━━━ RECORD EXCERPTS

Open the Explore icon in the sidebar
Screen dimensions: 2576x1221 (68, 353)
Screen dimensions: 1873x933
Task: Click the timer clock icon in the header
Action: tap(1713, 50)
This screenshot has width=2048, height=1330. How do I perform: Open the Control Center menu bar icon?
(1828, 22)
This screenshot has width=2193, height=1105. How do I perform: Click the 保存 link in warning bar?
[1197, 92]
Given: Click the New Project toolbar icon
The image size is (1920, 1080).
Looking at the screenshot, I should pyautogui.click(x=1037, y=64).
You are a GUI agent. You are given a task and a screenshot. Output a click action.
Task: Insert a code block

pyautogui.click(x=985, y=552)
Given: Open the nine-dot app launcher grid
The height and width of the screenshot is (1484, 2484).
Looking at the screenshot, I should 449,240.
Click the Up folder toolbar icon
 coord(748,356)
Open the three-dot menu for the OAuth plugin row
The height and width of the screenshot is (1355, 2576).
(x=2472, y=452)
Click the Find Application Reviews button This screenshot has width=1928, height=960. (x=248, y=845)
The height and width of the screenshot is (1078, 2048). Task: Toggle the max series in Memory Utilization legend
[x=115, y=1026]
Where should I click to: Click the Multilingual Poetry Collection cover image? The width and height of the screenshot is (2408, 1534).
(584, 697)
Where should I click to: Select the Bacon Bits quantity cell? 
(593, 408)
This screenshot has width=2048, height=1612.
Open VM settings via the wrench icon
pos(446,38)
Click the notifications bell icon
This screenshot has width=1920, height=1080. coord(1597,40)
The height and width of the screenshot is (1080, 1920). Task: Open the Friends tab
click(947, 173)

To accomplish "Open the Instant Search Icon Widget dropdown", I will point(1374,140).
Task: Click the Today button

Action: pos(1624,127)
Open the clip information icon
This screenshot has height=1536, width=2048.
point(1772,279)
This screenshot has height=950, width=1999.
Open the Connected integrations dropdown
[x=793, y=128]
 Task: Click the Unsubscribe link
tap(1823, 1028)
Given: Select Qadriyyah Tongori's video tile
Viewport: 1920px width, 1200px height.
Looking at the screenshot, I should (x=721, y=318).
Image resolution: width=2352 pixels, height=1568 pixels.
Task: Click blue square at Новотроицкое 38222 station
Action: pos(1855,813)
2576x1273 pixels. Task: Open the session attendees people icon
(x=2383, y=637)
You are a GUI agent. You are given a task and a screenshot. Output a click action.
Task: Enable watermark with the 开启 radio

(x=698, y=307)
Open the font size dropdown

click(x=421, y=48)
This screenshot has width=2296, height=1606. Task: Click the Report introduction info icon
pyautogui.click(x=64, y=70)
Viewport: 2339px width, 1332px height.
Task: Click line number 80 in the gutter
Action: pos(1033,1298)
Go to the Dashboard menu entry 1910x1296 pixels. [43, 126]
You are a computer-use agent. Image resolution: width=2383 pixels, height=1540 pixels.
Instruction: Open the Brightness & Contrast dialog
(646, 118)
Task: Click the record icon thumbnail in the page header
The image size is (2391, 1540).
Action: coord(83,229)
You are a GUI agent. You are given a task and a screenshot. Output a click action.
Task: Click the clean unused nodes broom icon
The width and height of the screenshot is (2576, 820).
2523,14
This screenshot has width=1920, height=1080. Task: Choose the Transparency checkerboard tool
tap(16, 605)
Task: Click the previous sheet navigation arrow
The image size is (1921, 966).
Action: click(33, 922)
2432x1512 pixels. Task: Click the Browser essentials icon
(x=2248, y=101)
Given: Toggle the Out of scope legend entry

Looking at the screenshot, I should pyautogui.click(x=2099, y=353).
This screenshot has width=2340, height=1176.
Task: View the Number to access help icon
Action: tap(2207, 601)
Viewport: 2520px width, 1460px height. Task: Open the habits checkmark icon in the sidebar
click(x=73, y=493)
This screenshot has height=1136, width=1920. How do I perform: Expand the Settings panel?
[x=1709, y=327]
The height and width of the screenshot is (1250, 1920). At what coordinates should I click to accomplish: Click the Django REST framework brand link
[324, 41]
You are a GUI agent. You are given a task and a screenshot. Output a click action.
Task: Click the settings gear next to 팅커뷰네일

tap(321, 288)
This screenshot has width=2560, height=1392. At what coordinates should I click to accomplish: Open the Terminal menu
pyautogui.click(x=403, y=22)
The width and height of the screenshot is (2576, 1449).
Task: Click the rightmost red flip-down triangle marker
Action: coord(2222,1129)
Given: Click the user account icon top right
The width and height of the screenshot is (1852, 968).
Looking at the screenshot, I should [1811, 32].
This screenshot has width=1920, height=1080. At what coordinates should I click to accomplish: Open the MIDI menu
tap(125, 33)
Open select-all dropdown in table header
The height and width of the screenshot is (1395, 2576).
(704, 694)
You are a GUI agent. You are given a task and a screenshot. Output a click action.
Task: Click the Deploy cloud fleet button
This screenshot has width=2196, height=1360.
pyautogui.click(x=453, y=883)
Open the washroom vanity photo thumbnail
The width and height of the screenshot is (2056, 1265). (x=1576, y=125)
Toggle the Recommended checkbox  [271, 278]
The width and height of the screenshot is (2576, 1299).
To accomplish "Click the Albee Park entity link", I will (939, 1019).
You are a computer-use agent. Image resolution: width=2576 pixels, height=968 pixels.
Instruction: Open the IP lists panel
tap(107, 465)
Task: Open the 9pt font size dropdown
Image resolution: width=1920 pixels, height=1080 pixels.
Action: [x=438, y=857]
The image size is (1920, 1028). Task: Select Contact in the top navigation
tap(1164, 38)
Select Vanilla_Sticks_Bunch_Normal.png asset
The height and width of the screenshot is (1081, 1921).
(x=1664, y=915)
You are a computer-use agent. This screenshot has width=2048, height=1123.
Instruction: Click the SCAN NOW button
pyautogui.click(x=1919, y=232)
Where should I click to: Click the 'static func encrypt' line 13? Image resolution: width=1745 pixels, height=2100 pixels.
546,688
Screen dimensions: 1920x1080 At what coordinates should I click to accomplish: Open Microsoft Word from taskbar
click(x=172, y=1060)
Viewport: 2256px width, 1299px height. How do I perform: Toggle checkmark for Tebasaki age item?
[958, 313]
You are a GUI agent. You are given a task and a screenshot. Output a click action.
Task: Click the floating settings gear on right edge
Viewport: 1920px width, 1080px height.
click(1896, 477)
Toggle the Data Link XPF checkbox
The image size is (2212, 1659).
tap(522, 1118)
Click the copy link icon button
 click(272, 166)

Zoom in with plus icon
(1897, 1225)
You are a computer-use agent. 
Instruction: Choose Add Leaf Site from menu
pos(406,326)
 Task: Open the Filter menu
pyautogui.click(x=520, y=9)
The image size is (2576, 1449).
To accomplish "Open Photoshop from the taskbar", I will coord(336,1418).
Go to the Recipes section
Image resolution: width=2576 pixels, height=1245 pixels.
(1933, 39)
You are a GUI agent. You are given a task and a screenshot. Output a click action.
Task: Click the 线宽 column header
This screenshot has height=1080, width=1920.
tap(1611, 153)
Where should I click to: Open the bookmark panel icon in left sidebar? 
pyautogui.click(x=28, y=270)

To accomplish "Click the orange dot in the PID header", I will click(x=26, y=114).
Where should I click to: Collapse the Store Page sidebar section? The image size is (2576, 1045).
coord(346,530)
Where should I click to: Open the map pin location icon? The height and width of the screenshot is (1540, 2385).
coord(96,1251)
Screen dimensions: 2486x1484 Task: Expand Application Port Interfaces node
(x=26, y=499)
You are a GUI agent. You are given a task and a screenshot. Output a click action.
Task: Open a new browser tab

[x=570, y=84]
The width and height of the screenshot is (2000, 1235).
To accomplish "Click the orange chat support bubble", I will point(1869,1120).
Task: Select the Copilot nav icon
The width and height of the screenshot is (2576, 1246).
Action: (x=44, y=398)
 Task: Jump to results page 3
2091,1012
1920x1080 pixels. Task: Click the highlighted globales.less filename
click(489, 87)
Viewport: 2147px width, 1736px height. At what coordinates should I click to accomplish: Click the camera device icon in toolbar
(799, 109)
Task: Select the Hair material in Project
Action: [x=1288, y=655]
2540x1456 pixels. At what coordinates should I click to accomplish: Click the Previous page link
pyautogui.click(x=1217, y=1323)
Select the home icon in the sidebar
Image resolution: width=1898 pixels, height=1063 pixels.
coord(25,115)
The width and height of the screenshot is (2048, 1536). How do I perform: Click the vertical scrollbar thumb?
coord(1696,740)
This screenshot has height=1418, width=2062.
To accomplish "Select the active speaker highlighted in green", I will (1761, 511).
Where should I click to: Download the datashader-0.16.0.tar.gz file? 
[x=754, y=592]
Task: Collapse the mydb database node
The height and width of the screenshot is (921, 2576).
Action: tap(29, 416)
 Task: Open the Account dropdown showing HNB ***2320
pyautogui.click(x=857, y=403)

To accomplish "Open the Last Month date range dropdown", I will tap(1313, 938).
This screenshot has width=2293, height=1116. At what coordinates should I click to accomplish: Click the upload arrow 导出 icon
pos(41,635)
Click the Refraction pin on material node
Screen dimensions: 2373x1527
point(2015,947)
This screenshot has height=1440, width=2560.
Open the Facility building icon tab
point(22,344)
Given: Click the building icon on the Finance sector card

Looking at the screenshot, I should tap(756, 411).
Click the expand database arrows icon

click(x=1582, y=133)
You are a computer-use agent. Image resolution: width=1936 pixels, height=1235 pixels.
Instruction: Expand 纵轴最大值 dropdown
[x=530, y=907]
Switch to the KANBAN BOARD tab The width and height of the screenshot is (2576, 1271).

━━━━━━

Output exactly one stretch of the listing: from the line containing "Task: Jump to results page 3" through the line containing "You are a computer-use agent. Image resolution: width=1936", both end lines included.

* **PROBLEM SOLUTION**
 Task: Jump to results page 3
2091,1012
1920x1080 pixels. Task: Click the highlighted globales.less filename
click(489, 87)
Viewport: 2147px width, 1736px height. At what coordinates should I click to accomplish: Click the camera device icon in toolbar
(799, 109)
Task: Select the Hair material in Project
Action: [x=1288, y=655]
2540x1456 pixels. At what coordinates should I click to accomplish: Click the Previous page link
pyautogui.click(x=1217, y=1323)
Select the home icon in the sidebar
Image resolution: width=1898 pixels, height=1063 pixels.
coord(25,115)
The width and height of the screenshot is (2048, 1536). How do I perform: Click the vertical scrollbar thumb?
coord(1696,740)
This screenshot has height=1418, width=2062.
To accomplish "Select the active speaker highlighted in green", I will (1761, 511).
Where should I click to: Download the datashader-0.16.0.tar.gz file? 
[x=754, y=592]
Task: Collapse the mydb database node
The height and width of the screenshot is (921, 2576).
Action: tap(29, 416)
 Task: Open the Account dropdown showing HNB ***2320
pyautogui.click(x=857, y=403)

To accomplish "Open the Last Month date range dropdown", I will tap(1313, 938).
This screenshot has width=2293, height=1116. At what coordinates should I click to accomplish: Click the upload arrow 导出 icon
pos(41,635)
Click the Refraction pin on material node
Screen dimensions: 2373x1527
point(2015,947)
This screenshot has height=1440, width=2560.
Open the Facility building icon tab
point(22,344)
Given: Click the building icon on the Finance sector card

Looking at the screenshot, I should tap(756, 411).
Click the expand database arrows icon

click(x=1582, y=133)
You are a computer-use agent. Image resolution: width=1936 pixels, height=1235 pixels.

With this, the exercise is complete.